+++ Metin Bloğu +++

Ekonomi her şeyi belirliyor. Aile ilişkilerinden yaşam biçimimize hayatımızın her alanını ekonomi yönlendirirken, hükümetle seçmen arasındaki ilişkiyi de etkileyeceği gerçeğini nasıl yok sayarak hareket edeceğiz? Edemeyiz. Yıllarca AKP’ye oy verenler de gün gelir, kendisini sefalete mahkum eden AKP’ye karşı yollara dökülebilir. Konvoy konvoy, binlerce otobüsle aşındırır Ankara yollarını. Yıllarca emeğiyle geçinmiş kişi hala her adımda harcamak zorunda kalacağı iki liranın hesabını yaparsa, o Ankara dar olur AKP’ye.

Emeklilikte yaşa takılanlar kitleler hakkındaki yaygın anlatıların ne kadar da asılsız olduğunu gösteriyor.

Kitlelerin koyun olmadığını, işçisinden pazarcısına herkesin, hem ülkenin hem kendi yaşamının gidişatına dair fikir sahibi olduğunu bu sıralar sıklıkla görüyoruz. Uzatılan her mikrofona derdini anlatma telaşında halkımız. Geçtiğimiz hafta sonu Ankara’da bir araya gelen yüz binlerce EYT de Yol TV’nin uzattığı mikrofon aracılığıyla tek tek sayıyor neden ülkenin bir ucundan geldiğini. AKP’nin manipüle edilmiş verileriyle paralellik göstermiyor EYT’lerin anlattıkları. Kirayı, faturayı, çocukların okul servis parasını tek tek sayıp; soruyorlar nasıl geçineceğiz diye. Sağ siyasetin her sorunda kullandığı milliyetçilik argümanı burada tam tersi şekilde karşılarına çıkıyor. “Bu ülke için askerlik yaptım, gençliğimden 18 ayı bu ülkeye verdim, ama şimdi bana emeklilik hakkımı vermiyorlar” diyorlar. Milliyetçilikle her şey kamufle olmuyor demek ki. Gerçeklik tüm kamuflajları deşifre ediyor.

Sırt ağrılarıyla çalışmak zorunda kalmak büyük ve gerçek bir soruna denk geliyor. Herkesin hayatı çok kıymetli. Erdoğan’ın parmağına diken batsa onlarca doktorun seferber edilirken, 50 yaşında sanayide çalışması beklenen işçinin zoruna gidiyor bu eşitsizlik. Bu yüzden Erdoğan’ın emeklilik yaşını gündem ediyorlar. Çok haklılar. 46 yaşında emekli olmak sadece size mi hak?

*

Tüm gençliğini verilen üç kuruş maaşların peşinde, ezilerek, azarlanarak, sömürülerek geçirmiş emekçiler var karşınızda. İyi bir emeklilik için, yaşlılığında biraz olsun rahat etmek için kötü çalışma koşullarında yıllarını harcamış insanlar bunlar. Gençlik geçmiş, yetişkinlik geçmiş şimdi yaşlılığa doğru yaklaştıkları bu orta yaş günlerinde sefalete mahkum ediliyorlar. Özel sektörde çalışmak için çok yaşlı, emekli olmak için ise çok genç görülüyorlar. Sonuç olarak ne iş var, ne de emeklilik. Ama hayatın gerçeklikleri yerli yerinde duruyor, eninde sonunda karnını doyuracak EYT’ler.

+++

Alıştırma Seti:
(1) EYT'ler hakkındaki metne göre şu ifadelerin her biri için evet ya da hayır deyin ve kararı belirleyen sözcükleri metinden aynen aktarın: (a) Ankara'da yüz binlerce EYT bir araya geldi. (b) EYT'lerin anlattıkları AKP'nin verileriyle paralellik gösteriyor. (c) EYT'ler askerlikte gençliklerinden 12 ayı ülkeye verdiklerini söylüyor.
(2) EYT'ler hakkındaki metni son cümlesinden sonra gelecek bir paragrafla tamamlayın.
Veriler, metinden bağımsız olarak başka bir kaynaktan alınmıştır.

+++ Sağlanan Veriler +++

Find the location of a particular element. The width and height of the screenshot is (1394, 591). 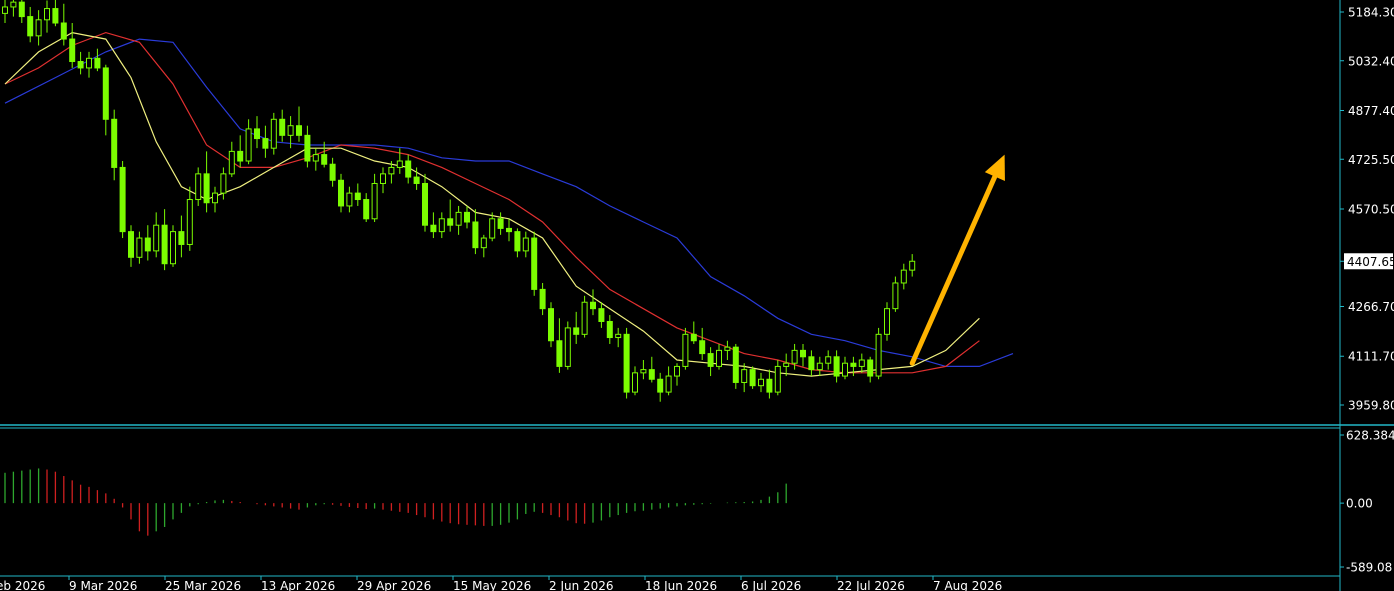

price-tick-label: 5184.30 is located at coordinates (1371, 13).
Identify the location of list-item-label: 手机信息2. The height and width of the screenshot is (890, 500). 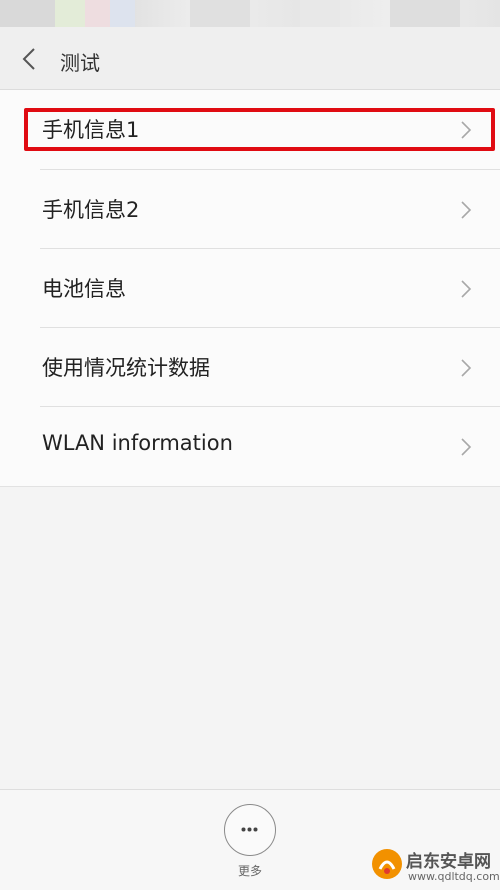
(91, 210).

+++

Yazılı Yanıtlarınız:
(1)
(a) Evet: “Geçtiğimiz hafta sonu Ankara’da bir araya gelen yüz binlerce EYT”
(b) Hayır: “AKP’nin manipüle edilmiş verileriyle paralellik göstermiyor EYT’lerin anlattıkları.”
(c) Hayır: “gençliğimden 18 ayı bu ülkeye verdim”

(2)
Peki karnını doyurmak zorunda olduğu yüz binlerce EYT için çözümü ne hükümetin? Hiçbir şey. En ufak bir önerisi yok. Hakkını arayan insanlardan “yeni türeyen bir grup” diye bahsediyor. Tembellik, 30 yaşında emeklilik istemek, ülke için emek vermekten kaçmak gibi gerçek dışı söylemlerle suçluyor. Bunlar da yetmeyince direkt olarak “terörist” diyor EYT’lere. Bu yolla meşruiyetlerini tartışmalı hale getirerek, bu mücadeleyi belki gözden düşürürüm diye umuyor. Ama öyle gelişmiyor olaylar. Daha da sinirleri geriyor. Zaten canı burnunda olan insanları radikalleştirmeye çalışıyor. Dağıtırım sanıyor ama belki de hayatında bir tane örgütlenme deneyimi olmayan insanların yüz binler olup örgütlenmesinin önünü açıyor.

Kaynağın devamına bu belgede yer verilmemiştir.